而在 2010 年代后期,核聚变的历史中加入了新的登场人物,那就是民间企业。以采用高温超导(high-temperature superconductor)的强力磁体等要素技术的进步为背景,此前一直属于国家事业的核聚变开始有民间资本涌入。美国的 Commonwealth Fusion Systems、TAE Technologies、Helion Energy 等公司,各自以独特的方式致力于实现聚变堆。在日本,也有像京都聚变工程(Kyoto Fusioneering)这样的企业在全球范围内开展业务。这股民间入局的潮流,在 民间核聚变创业公司 中有详细介绍。始于太阳之谜的百年历程,如今已步入着眼于实用化的全新阶段。

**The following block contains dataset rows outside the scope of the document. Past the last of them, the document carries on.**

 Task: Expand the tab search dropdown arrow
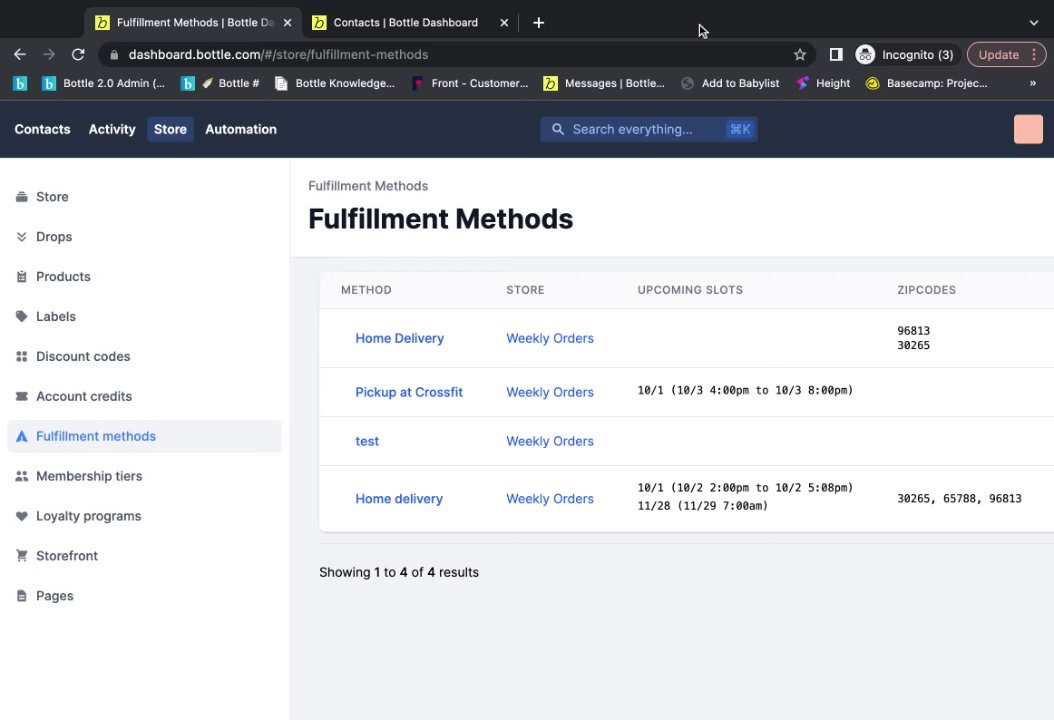pyautogui.click(x=1034, y=22)
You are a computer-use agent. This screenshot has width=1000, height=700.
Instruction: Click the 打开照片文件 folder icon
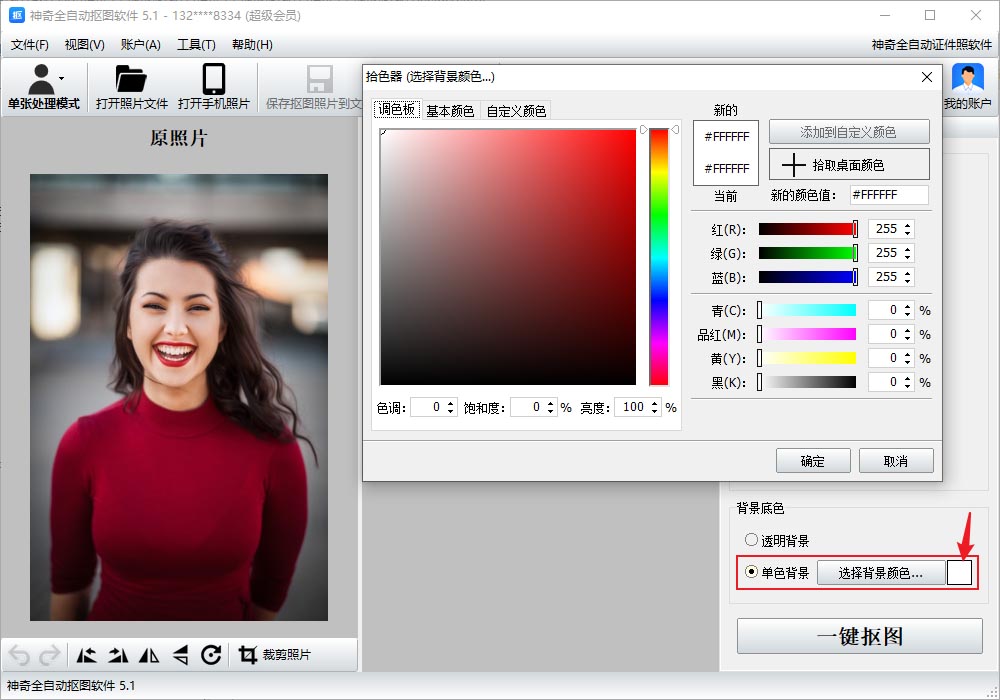(x=131, y=79)
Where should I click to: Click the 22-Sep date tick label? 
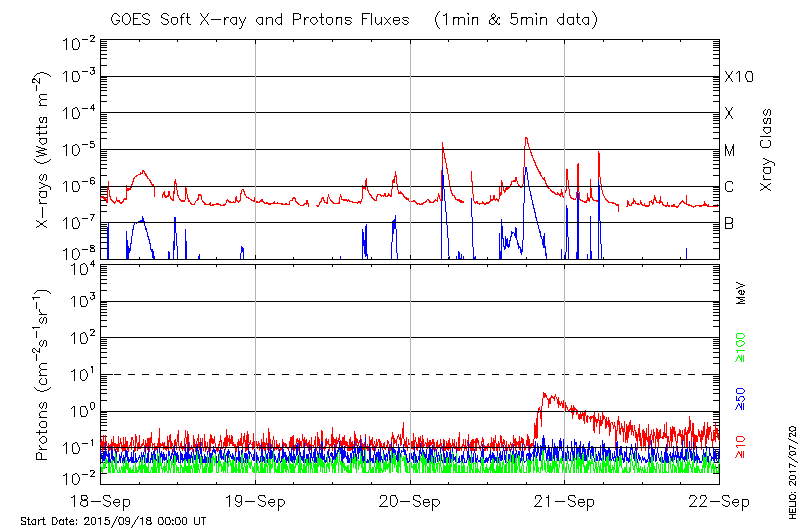tap(718, 501)
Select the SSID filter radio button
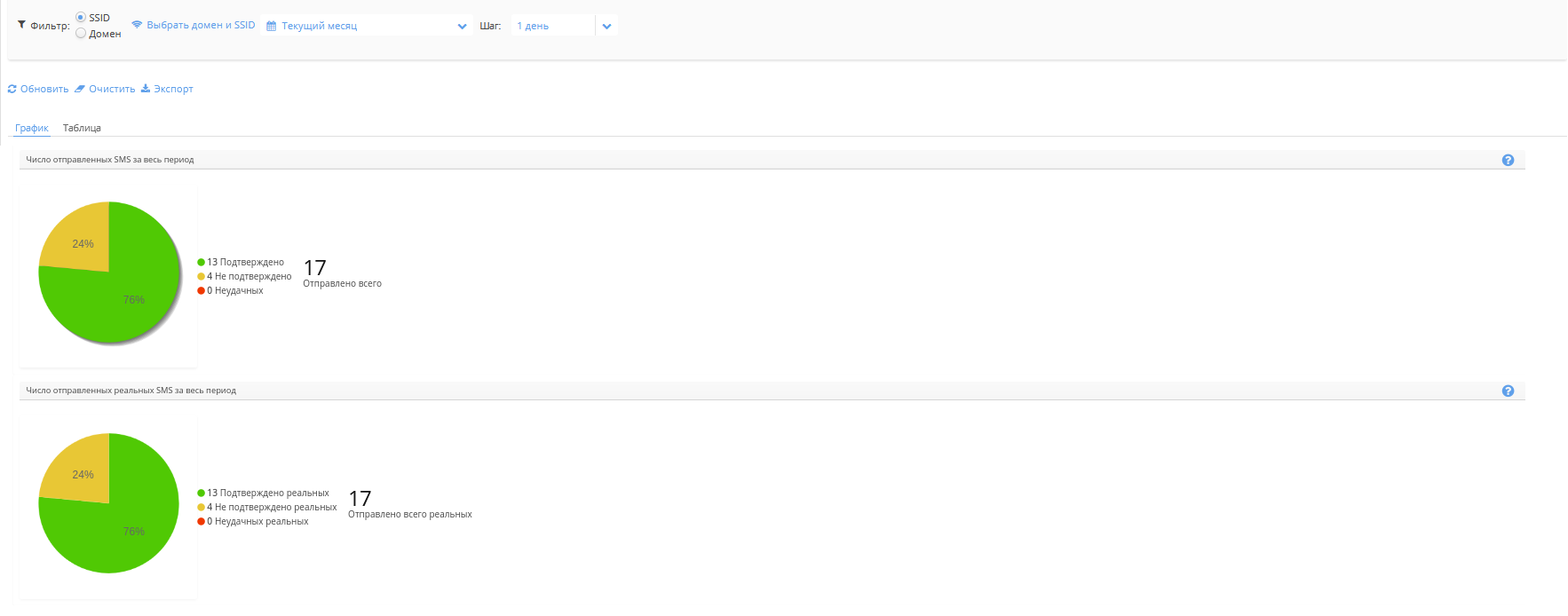The height and width of the screenshot is (616, 1568). [x=81, y=18]
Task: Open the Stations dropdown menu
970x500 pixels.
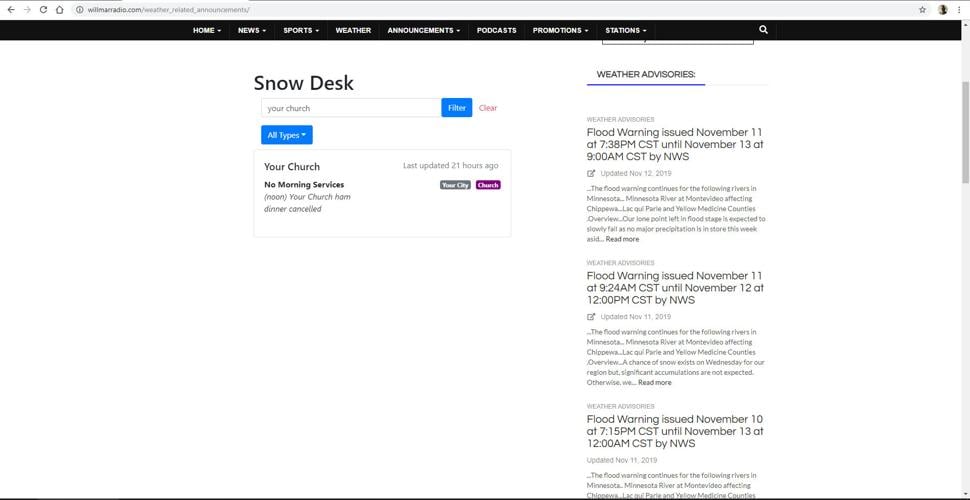Action: 626,30

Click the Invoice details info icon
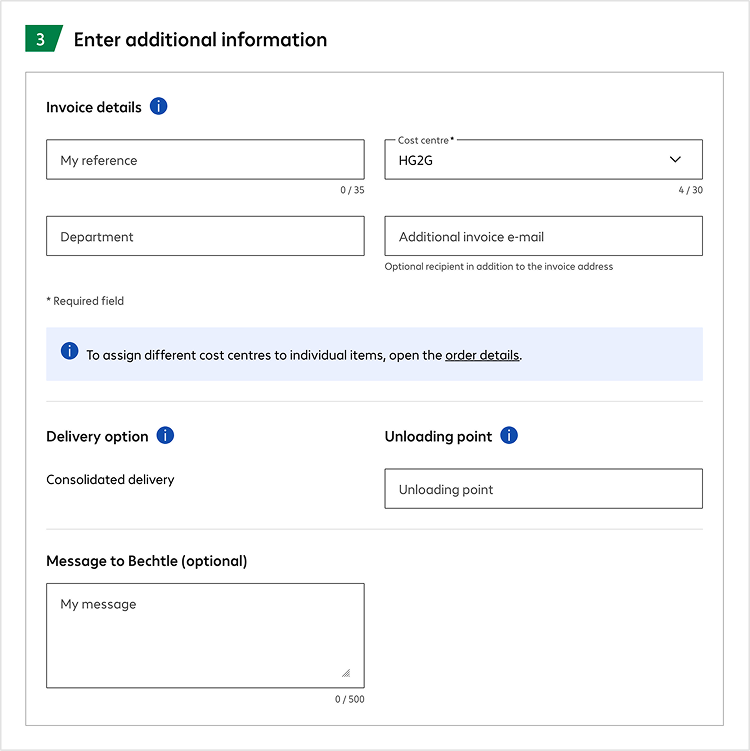click(x=158, y=106)
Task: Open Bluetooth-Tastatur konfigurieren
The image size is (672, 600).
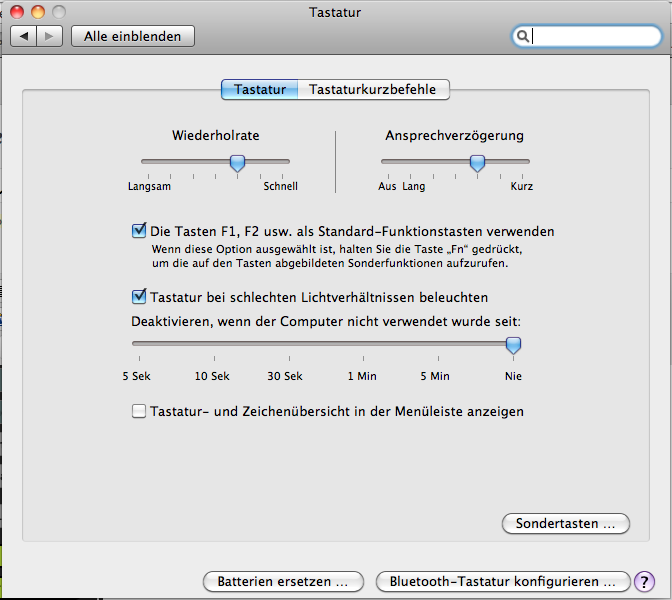Action: coord(502,581)
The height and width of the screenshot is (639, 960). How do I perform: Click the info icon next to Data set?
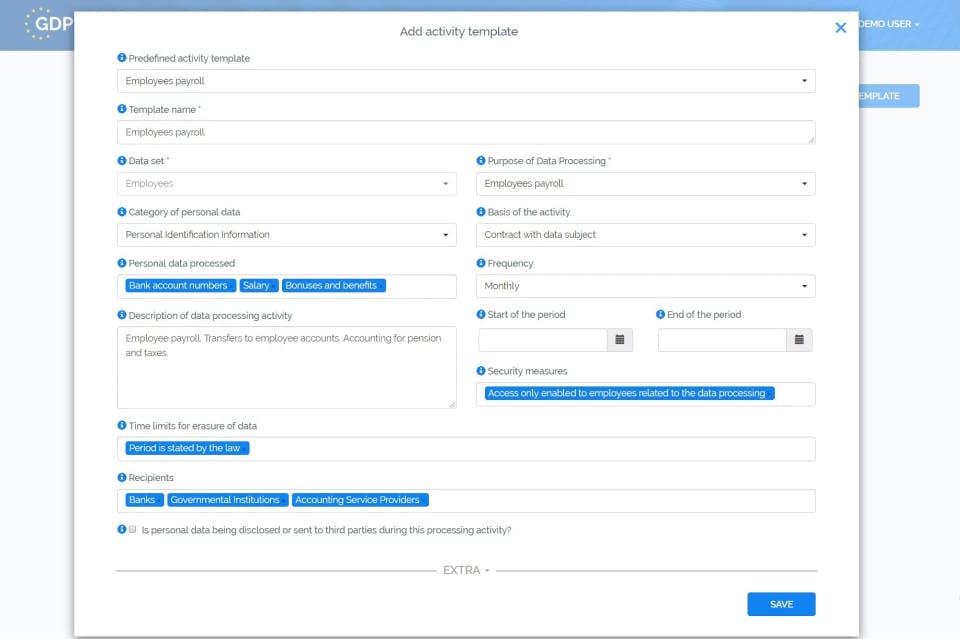(122, 161)
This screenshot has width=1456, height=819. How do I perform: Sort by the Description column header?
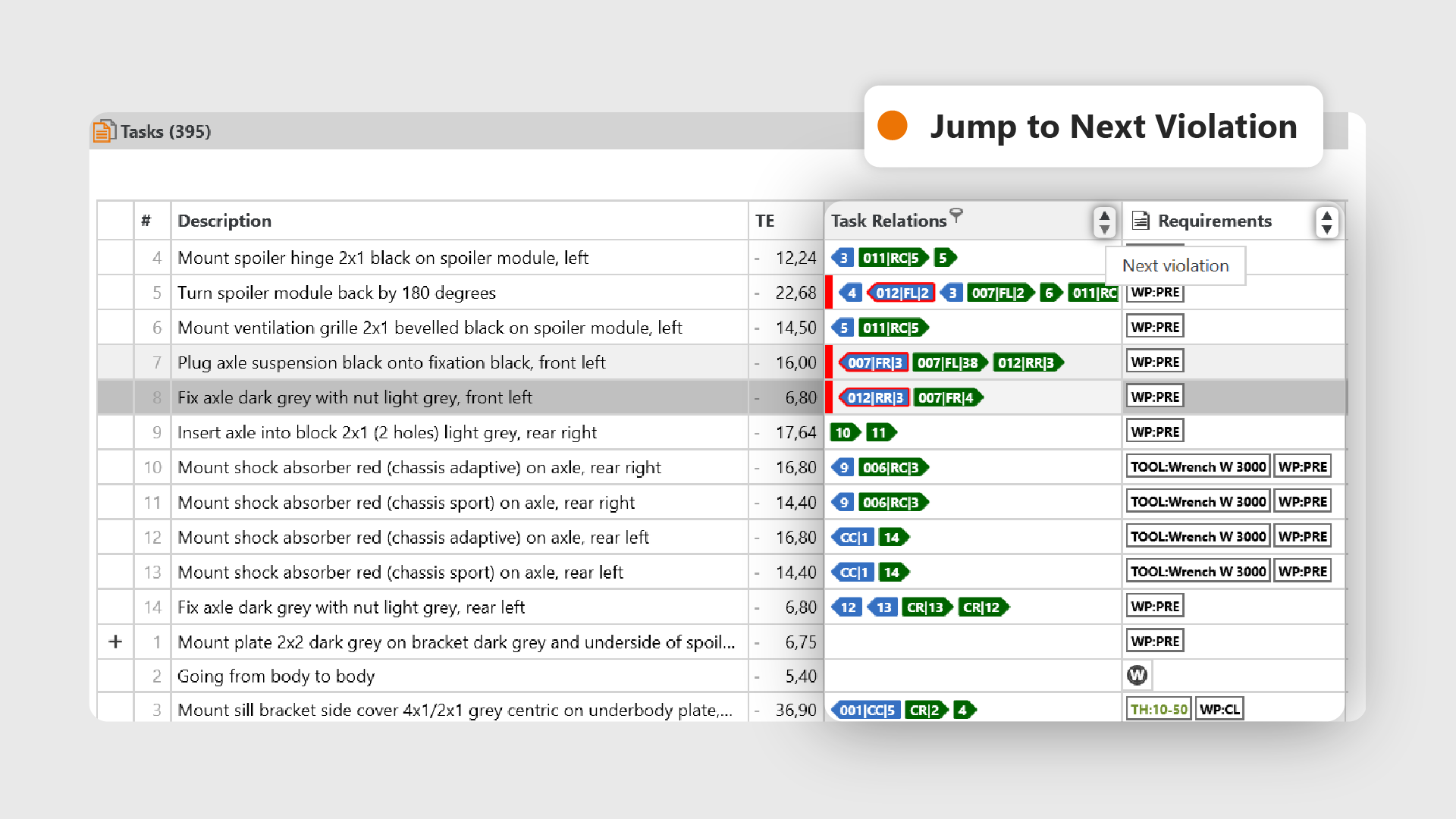(224, 221)
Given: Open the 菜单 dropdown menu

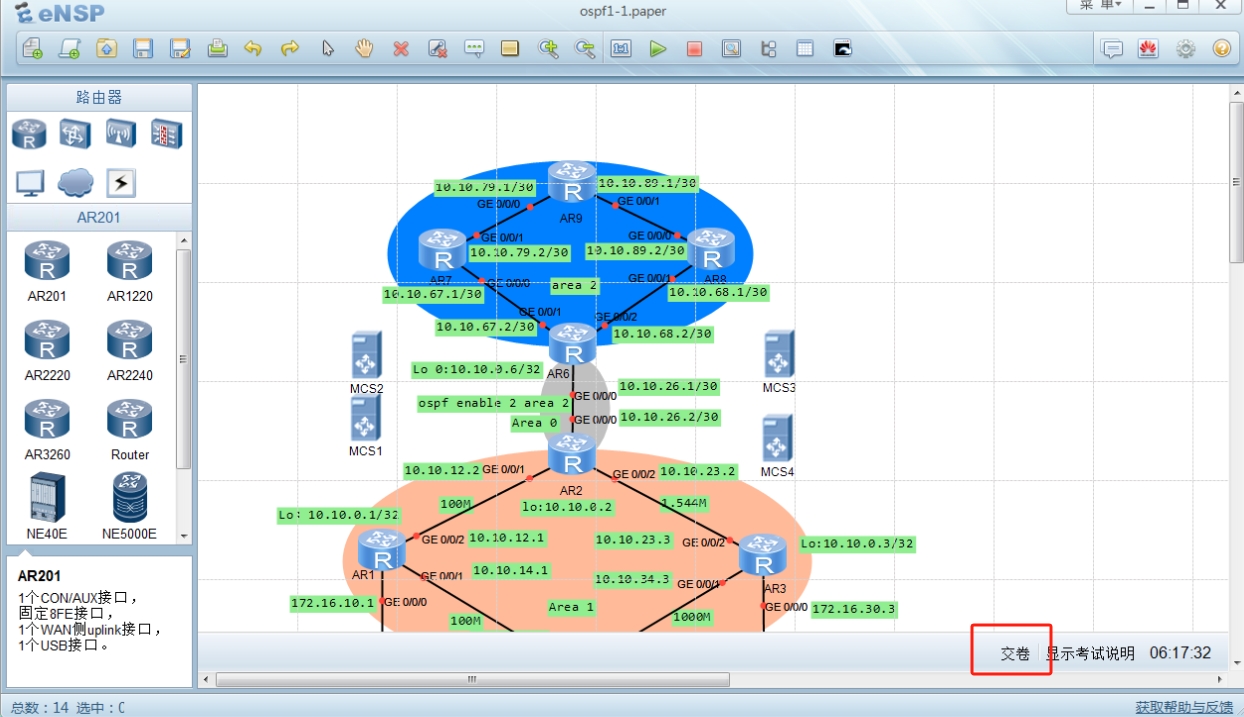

第 1 题 1920 年提出太阳的能量来源是核聚变的人是谁?
第 2 题 为什么在太阳中心的温度下,原子核也能越过库仑势垒发生核聚变?
第 3 题 1968 年被报告、后来经英国团队独立验证证实,从而使世界研究转向托卡马克的装置是什么?
第 4 题 1997 年 JET 实现的核聚变输出大约是多少 MW?
第 5 题 2022 年 12 月 NIF 实现的点火指的是怎样的状态?